**What is expected:**
Rewrite the listing from its start through the line containing "The width and height of the screenshot is (725, 404).", replacing "Curve Tolerance" with "Line Tolerance" and leaving everything else unchanged.

- - - -

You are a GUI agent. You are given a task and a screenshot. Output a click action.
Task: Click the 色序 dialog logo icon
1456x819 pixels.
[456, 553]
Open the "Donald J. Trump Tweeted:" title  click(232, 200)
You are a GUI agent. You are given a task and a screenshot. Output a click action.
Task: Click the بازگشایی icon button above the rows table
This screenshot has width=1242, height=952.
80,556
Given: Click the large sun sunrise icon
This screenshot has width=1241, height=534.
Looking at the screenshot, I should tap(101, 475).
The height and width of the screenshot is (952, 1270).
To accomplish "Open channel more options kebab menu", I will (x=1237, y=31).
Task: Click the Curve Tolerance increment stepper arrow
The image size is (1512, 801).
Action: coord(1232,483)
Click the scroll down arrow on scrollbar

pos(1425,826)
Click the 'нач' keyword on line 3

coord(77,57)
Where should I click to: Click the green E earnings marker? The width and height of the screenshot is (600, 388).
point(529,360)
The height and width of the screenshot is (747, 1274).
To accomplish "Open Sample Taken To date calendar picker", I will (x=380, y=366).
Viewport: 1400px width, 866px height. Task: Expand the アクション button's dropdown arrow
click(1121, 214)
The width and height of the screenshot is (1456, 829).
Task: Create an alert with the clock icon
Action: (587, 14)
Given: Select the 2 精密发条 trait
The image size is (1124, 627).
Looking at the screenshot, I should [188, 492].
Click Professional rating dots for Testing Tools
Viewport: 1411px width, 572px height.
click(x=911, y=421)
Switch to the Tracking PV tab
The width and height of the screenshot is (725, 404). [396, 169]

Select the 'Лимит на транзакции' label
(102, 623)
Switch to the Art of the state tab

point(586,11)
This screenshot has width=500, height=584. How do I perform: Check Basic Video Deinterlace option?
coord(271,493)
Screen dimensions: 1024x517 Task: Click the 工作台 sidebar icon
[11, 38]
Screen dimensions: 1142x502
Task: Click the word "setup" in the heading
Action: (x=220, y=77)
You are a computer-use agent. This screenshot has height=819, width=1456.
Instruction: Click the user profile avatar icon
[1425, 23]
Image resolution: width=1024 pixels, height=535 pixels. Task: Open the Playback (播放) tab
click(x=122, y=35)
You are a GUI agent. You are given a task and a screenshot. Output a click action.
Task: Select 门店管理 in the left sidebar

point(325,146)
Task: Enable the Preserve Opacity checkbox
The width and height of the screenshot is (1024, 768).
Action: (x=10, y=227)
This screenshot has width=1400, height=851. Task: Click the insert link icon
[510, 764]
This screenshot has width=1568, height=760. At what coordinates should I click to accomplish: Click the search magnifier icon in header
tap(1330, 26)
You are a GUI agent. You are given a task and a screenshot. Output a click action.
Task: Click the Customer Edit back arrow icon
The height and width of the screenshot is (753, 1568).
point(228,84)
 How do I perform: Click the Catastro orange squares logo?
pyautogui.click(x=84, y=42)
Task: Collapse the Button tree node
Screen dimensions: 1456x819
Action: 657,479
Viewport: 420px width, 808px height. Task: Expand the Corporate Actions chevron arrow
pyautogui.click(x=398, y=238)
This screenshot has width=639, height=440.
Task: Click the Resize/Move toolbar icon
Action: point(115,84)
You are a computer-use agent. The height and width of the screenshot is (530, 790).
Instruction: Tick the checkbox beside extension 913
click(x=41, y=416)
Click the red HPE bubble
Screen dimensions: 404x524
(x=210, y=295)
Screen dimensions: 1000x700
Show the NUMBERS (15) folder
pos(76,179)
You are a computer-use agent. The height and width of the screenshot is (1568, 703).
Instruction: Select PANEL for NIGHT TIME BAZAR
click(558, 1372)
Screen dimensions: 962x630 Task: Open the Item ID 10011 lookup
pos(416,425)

- - - -

**Written solution:**
You are a GUI agent. You are given a task and a screenshot. Output a click action.
Task: Click the 色序 dialog logo icon
1456x819 pixels.
[456, 553]
Open the "Donald J. Trump Tweeted:" title  click(232, 200)
You are a GUI agent. You are given a task and a screenshot. Output a click action.
Task: Click the بازگشایی icon button above the rows table
This screenshot has width=1242, height=952.
80,556
Given: Click the large sun sunrise icon
This screenshot has width=1241, height=534.
Looking at the screenshot, I should tap(101, 475).
The height and width of the screenshot is (952, 1270).
To accomplish "Open channel more options kebab menu", I will (x=1237, y=31).
Task: Click the Line Tolerance increment stepper arrow
The image size is (1512, 801).
Action: coord(1232,483)
Click the scroll down arrow on scrollbar

pos(1425,826)
Click the 'нач' keyword on line 3

coord(77,57)
Where should I click to: Click the green E earnings marker? The width and height of the screenshot is (600, 388).
point(529,360)
The height and width of the screenshot is (747, 1274).
To accomplish "Open Sample Taken To date calendar picker", I will (x=380, y=366).
Viewport: 1400px width, 866px height. Task: Expand the アクション button's dropdown arrow
click(1121, 214)
The width and height of the screenshot is (1456, 829).
Task: Create an alert with the clock icon
Action: (587, 14)
Given: Select the 2 精密发条 trait
The image size is (1124, 627).
Looking at the screenshot, I should [188, 492].
Click Professional rating dots for Testing Tools
Viewport: 1411px width, 572px height.
click(x=911, y=421)
Switch to the Tracking PV tab
The width and height of the screenshot is (725, 404). [396, 169]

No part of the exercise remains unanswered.